WHAT YOU WILL DO: Print nothing except the lines of the listing below from the line with "Task: Click the FPX team logo" to the line with "The image size is (1024, 640).", each exactly as written, both ends included.

THE INPUT:
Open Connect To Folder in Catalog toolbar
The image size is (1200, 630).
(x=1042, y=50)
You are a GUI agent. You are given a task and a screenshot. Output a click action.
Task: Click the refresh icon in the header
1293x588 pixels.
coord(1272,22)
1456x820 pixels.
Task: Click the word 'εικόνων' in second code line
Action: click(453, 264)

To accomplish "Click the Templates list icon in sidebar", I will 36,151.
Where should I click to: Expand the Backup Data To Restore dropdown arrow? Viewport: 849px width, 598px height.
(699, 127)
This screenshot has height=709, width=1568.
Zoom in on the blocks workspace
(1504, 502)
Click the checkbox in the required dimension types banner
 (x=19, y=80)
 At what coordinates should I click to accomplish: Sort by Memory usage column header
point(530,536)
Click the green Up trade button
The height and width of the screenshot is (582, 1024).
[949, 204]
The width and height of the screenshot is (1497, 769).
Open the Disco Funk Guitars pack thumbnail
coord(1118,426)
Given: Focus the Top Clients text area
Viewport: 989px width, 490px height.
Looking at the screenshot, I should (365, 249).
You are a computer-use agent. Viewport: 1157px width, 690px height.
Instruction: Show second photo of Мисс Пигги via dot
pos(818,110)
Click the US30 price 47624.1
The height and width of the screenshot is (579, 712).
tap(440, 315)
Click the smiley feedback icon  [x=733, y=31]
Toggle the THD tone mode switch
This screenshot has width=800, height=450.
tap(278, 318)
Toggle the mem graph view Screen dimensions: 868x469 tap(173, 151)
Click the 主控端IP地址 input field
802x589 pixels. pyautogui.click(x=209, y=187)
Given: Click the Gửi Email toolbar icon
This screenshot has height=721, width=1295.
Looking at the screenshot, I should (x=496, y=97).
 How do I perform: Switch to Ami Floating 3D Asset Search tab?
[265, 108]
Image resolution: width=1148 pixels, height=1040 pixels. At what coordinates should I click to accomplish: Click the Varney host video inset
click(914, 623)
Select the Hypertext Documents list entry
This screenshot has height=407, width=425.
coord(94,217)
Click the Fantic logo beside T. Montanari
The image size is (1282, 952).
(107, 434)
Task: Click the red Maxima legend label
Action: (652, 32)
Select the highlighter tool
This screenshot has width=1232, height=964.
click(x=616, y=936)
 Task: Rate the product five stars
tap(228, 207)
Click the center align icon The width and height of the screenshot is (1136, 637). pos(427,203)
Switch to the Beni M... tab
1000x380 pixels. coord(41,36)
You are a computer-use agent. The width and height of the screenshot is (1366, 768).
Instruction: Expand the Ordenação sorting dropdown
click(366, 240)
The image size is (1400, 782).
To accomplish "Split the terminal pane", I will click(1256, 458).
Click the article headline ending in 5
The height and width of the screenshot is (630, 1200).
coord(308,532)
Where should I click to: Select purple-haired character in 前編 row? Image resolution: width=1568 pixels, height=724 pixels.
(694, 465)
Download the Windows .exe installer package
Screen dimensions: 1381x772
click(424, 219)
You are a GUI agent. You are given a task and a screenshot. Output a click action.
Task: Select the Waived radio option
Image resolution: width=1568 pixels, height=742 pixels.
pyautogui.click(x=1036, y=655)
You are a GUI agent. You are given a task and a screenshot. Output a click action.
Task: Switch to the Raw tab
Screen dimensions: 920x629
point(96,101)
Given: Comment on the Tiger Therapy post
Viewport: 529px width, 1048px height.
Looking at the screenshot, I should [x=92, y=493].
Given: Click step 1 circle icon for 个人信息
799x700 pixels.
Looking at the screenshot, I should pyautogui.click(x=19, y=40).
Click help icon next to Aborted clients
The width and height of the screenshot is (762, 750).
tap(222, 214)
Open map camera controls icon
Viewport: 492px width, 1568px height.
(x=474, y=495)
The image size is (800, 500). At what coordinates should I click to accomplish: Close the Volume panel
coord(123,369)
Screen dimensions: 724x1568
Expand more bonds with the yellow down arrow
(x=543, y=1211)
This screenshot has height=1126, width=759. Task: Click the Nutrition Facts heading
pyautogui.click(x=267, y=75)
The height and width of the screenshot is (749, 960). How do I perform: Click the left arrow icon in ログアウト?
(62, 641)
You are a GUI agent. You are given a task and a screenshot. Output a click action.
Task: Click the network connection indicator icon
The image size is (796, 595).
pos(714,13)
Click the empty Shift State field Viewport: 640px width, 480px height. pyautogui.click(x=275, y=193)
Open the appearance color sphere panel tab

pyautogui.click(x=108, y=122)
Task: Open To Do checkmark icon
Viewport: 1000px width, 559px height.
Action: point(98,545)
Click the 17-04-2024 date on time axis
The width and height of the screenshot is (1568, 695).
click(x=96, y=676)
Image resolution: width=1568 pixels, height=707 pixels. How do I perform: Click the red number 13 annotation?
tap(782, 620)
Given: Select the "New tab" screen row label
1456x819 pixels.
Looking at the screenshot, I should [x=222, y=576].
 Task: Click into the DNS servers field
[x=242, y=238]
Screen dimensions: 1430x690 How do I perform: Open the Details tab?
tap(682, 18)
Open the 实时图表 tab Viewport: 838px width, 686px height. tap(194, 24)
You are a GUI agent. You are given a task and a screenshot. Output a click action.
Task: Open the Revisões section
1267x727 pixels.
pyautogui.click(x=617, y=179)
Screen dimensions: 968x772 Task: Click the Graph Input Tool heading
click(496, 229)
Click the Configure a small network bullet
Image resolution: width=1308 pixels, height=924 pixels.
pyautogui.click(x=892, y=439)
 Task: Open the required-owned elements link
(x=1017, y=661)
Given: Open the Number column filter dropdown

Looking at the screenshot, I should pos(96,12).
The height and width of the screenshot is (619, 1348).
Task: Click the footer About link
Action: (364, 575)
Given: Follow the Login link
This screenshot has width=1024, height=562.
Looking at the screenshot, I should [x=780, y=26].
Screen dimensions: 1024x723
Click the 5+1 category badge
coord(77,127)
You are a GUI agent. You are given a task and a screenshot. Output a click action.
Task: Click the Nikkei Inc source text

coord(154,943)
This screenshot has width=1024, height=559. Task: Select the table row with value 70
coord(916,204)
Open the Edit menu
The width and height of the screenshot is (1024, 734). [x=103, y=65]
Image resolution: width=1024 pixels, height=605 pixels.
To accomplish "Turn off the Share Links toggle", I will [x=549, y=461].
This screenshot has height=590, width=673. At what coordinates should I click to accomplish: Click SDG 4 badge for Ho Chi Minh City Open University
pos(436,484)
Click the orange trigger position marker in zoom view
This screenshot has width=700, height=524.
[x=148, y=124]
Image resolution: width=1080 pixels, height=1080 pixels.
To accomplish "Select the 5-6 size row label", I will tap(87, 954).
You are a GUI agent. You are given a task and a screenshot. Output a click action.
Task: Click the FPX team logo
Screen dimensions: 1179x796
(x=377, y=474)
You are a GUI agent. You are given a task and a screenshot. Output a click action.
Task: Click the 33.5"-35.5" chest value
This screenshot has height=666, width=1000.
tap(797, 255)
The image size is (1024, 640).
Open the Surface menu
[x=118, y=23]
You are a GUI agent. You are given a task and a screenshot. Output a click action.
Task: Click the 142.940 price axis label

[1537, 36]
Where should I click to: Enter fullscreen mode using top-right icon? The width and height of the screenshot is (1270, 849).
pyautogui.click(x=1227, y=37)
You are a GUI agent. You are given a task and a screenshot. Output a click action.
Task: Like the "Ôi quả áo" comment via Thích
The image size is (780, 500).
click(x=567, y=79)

EXERCISE SOLUTION:
Task: Click the FPX team logo
Screen dimensions: 1179x796
(x=377, y=474)
You are a GUI agent. You are given a task and a screenshot. Output a click action.
Task: Click the 33.5"-35.5" chest value
This screenshot has height=666, width=1000.
tap(797, 255)
The image size is (1024, 640).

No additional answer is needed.